Jackson aponta que isso representa muito mais diagnósticos de diabetes do que seria esperado em um ano — e “é apenas a ponta do iceberg”.
“Não quero ser alarmista, mas poderemos ver mais efeitos em longo prazo no pâncreas do que imaginamos”, observa Jackson. “As pessoas não sabem qual é o estado do pâncreas até que tenham problemas reais.” Ele acrescenta que, mesmo aqueles que não desenvolveram diabetes nos meses seguintes à infecção por covid-19, ainda podem desenvolvê-la no futuro.
Já é ruim o suficiente desenvolver uma doença crônica como a diabetes, que requer monitoramento da glicemia e injeções regulares de insulina. Mas a covid-19 também pode prejudicar o pâncreas silenciosamente, com diferentes repercussões na saúde.
Jackson compara isso a uma casa pegando fogo, ocasião em que pensamos apenas nas chamas que consomem os móveis, sem notar todos os danos que a fumaça causa à estrutura da casa. Jackson ressalta que o vírus pode produzir cicatrizes nos tecidos do pâncreas, tornando-o mais suscetível a complicações como pancreatite — inflamação crônica do pâncreas — ou até câncer de pâncreas.
“Não é como uma parede resistente na qual se pode colocar gesso novo”, compara ele. “Existem problemas inerentes à arquitetura do órgão quando ele sofre danos. Reparar os danos é mais difícil porque a estrutura está prejudicada.”
Jackson explica que danos ao pâncreas também podem prejudicar estruturas adjacentes, como o ducto biliar ou os rins — que são alvos típicos das complicações da diabetes em longo prazo. De acordo com a Clínica Mayo, cerca de um quarto das pessoas com diabetes acaba desenvolvendo doença renal devido a danos nos vasos sanguíneos que filtram os resíduos do sangue.
Ainda está em debate o quanto essas complicações são preocupantes para a população em geral.
Qual a população em risco?
Os cientistas estão divididos sobre a relação entre o pâncreas e a covid-19 — e Wyne não acredita que a doença realmente cause diabetes.
Isso porque muitas pessoas realmente se recuperam após a fase aguda da infecção. Muitos de seus pacientes no Centro Médico Wexner da Universidade Estadual de Ohio conseguiram interromper o uso de insulina logo após terem alta.
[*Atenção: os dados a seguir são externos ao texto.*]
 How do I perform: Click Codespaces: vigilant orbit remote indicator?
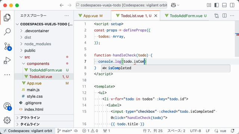[28, 131]
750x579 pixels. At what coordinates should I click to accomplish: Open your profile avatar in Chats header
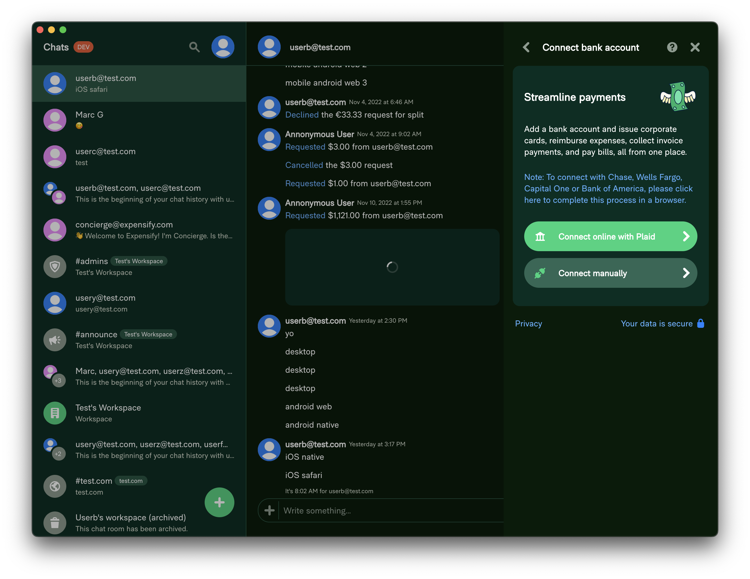(x=223, y=47)
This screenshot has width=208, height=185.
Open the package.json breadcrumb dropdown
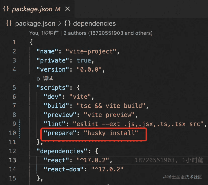[35, 24]
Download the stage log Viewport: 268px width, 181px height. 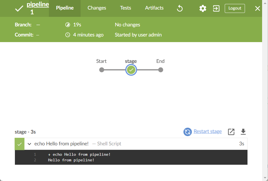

Wyne também reitera que não houve aumento de novos diagnósticos de diabetes tipo 1 em sua clínica durante a pandemia, e ela também não observou nenhuma evidência de morte expressiva de células beta.
“Acredito que a verdadeira questão seja: o que acontece quando a resposta inflamatória diminui e o uso de esteroides é interrompido?”, questiona Wyne. “Se o quadro de diabetes permanecer, será que a pessoa estava prestes a desenvolver diabetes de qualquer maneira?”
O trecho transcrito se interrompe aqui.